Page 155 of The Mirror of Beasts

“If we can’t get to her room the normal way, we can try to crawl there through the vents,” I said.

“Neve is probably the safest person in this entire building,” Emrys said. “How do we know they haven’t gotten her out yet themselves?”

I set my jaw. “We don’t, which is why we need to see for ourselves. Once we have her, there’s an open Vein in the attic we can use to escape.”

Emrys seemed confused by all this information, but he gamely nodded. “Then that’s what we’ll do. Let’s fly, Bird.”
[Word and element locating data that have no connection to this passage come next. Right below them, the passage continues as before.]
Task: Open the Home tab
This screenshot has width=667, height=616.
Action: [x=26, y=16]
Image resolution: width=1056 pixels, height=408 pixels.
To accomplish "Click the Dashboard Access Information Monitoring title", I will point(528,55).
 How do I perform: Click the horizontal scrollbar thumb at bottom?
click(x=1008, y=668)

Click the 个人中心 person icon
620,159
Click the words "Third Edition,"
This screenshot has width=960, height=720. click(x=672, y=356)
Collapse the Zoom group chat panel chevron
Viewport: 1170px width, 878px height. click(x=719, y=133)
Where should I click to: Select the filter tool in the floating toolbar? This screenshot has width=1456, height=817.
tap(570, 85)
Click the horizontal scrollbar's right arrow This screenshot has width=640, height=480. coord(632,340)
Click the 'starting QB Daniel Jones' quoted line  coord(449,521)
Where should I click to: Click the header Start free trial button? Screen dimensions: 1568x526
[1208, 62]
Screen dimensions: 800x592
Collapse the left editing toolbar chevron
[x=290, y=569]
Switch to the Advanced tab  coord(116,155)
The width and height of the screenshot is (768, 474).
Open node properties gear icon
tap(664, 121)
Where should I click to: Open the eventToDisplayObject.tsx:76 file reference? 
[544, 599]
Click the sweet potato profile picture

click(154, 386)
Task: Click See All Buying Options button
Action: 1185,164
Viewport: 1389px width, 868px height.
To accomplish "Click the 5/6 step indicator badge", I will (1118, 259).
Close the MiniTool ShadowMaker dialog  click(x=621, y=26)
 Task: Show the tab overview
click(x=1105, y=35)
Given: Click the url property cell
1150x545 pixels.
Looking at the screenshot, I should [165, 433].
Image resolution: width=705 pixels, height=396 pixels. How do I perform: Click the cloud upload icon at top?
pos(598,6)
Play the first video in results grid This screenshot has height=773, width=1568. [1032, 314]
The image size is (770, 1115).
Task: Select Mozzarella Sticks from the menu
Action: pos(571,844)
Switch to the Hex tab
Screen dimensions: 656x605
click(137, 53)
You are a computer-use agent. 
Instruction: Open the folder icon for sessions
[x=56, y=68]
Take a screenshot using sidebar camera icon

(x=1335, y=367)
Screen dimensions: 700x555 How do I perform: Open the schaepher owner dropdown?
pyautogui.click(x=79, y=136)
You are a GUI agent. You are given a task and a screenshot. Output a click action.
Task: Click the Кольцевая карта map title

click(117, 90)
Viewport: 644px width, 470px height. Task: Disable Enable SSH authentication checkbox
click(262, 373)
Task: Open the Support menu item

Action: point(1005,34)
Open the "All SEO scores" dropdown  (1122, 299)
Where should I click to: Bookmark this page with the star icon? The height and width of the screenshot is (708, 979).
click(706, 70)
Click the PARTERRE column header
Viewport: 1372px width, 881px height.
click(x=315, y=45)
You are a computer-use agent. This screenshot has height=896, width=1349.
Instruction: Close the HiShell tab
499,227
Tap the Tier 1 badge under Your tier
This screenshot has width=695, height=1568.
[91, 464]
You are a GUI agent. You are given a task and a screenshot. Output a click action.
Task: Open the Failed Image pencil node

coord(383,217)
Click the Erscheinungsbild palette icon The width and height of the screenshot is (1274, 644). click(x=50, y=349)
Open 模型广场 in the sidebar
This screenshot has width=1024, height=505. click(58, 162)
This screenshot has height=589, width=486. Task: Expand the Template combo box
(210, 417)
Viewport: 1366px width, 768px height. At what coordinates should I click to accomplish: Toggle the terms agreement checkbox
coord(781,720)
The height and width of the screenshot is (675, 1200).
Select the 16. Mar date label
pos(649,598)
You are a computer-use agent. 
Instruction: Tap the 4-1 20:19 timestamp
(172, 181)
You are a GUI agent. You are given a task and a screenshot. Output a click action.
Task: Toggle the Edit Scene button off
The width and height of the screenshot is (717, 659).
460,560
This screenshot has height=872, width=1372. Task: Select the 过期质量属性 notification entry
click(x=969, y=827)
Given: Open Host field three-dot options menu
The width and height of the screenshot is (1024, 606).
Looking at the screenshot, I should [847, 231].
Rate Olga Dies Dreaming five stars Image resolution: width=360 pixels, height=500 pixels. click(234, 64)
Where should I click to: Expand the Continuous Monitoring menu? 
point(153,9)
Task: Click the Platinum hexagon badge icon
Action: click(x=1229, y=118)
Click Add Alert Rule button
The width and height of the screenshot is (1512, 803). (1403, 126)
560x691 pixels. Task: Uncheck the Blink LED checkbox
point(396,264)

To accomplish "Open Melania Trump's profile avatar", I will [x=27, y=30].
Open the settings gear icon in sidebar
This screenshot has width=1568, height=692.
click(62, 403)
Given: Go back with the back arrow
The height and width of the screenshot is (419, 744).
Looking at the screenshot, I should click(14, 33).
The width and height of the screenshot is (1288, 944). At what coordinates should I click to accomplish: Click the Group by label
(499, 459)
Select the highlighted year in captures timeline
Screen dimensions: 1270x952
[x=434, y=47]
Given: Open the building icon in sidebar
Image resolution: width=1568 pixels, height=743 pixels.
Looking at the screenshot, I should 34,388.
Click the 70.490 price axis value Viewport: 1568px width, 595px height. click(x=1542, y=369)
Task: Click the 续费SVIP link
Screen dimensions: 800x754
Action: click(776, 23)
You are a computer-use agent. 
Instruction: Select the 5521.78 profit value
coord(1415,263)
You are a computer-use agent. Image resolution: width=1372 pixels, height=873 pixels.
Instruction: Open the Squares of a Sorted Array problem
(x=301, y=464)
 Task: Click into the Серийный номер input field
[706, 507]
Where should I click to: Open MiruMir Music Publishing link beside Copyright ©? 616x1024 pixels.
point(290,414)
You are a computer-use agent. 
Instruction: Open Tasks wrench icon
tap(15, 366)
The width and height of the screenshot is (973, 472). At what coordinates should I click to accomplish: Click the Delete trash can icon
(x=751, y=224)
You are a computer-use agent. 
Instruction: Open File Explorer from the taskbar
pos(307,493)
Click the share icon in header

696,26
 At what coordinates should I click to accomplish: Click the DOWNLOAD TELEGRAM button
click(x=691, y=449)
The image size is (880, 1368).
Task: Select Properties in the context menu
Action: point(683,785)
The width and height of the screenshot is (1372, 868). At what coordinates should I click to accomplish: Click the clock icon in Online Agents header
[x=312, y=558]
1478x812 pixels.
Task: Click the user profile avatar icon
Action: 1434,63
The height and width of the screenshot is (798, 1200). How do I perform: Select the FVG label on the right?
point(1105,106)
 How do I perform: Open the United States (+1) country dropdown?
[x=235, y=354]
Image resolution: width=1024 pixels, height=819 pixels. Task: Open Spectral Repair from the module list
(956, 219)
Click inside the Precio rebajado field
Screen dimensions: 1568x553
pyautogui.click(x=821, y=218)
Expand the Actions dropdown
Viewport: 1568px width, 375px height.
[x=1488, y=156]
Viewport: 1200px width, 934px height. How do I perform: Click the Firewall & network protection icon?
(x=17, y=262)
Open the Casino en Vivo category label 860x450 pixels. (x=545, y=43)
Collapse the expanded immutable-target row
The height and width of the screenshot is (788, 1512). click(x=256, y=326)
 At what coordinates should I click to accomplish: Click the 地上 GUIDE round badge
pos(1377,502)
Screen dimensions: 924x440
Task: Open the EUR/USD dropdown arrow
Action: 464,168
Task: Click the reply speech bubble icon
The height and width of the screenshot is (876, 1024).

I took his hand when he offered it, trailing after him as we made our way along the hall, back to the stairs that would lead us to the first level of the estate. At the top of the stairs, I looked down the hallway, but Nash’s stone body was shrouded in smoke.

It was a warning of what was to come.

The first floor was on fire.

The hunters had triggered several of the curses, and lines of fire had forced them to move down a single, narrow path through the hall into the foyer.

“Release me! Release me!”

I spun, searching the drifting clouds of smoke for the source of the voices screaming like sirens.

“Damn you!”

I lunged away from the nearest wall—from the mirror hanging there. A hunter launched himself at the glass, trying to shatter it from the inside. As the smoke rose, dozens more faces appeared there in the mirrors covering the walls, moaning and begging.

“The spells are holding,” Emrys said, the silent for now hanging between us. “Let’s go.”

The carefully laid spikes had doubled in size, becoming a tangle of thorns across the hall. I followed Emrys’s exact steps as he wove a path through the eerie glow of the scattered flames. I was forced to release his hand so we could climb over and around their deadly points.

With only a gasp of warning, Emrys shoved me to the outer edge of the hall. He forced us both down into a crouch behind one of the spikes jutting up from the floor. A moment later, three of the hunters staggered past us, their ghostly bodies flickering in and out of material forms.

“Wh-What did they do to us?” one gasped out.

The hunters trapped in the mirrors pounded against the glass, screaming their voices hoarse. The new arrivals jumped as the smoke parted to reveal the traps.

“Bloody hell!” one of the hunters yelped, backing up. “I told you it was the wrong way—”

“There!” came a woman’s ragged cry. Four sorceresses materialized out of the billowing smoke at the end of the hall, whipping fresh lines of fire at the hunters. They crowed as the flames caught one of the hunters just as he took on physical form.

The victory was short-lived. With a snarl, the hunter nearest to them threw a dagger, then another—the sorceresses at the front were quick enough to dodge, but the one in the back, a statuesque blonde, caught a dagger in the throat, choking on her own blood as she fell to the ground.

With wrenching screams, the sorceresses charged, forcing the hunters farther back toward the entrance. Emrys took the chance to pull me up and lead us forward again. We slowed as we passed the fallen sorceress; her emerald eyes gazed back at us, emptied of life.

With a grimace, he pulled the blade free from her flesh with a gruesome spurt of blood. Wiping the weapon off against his jeans, he handed it to me. “Take this.”

I couldn’t muster a protest.

Once we were through the spikes, we kept low and hugged the right side of the hallway. Billowing red mist poured through the atrium, overwhelming my sense of the space as it wove through the silver smoke. The clash of blades and shouts met us at the entrance to it. Kasumi’s voice rose above all the others with her call of “Push them back!”

Lights from spells flashed on the floors above us, sparking bright and fading quickly. A rider tore through the crimson veil, his armor glowing silver as his horse galloped forward and leapt, climbing on nothing but air to the second floor. A sorceress followed at a run, her face streaked with sweat and her dress torn. The end of her wand blasted out spirals of magic, her shouts of rage echoing in my ears. With a swirl of her wand, she created enough spiraling wind to launch herself after the rider.

My heart raced faster than my feet until the adrenaline left me feeling unsteady. I gripped the dagger as hard as I could, worried that the sweat coating my palm would allow it to escape my hold.

Emrys ran to where the stairs should have been. Remembering the way they vanished before, only to reappear at Kasumi’s command, I began to search the floor for a sigil.

“The stairs were here when I came down!” Emrys said. Something seemed to occur to him. “I think there’s another way up—”

I tried to run after him, but the mist was too thick, too disorienting. A burst of panic moved through me as I lost sight of him, only to find his shadowed form a moment later.

But that shadow became two, and as I approached, a scene took shape in the mist.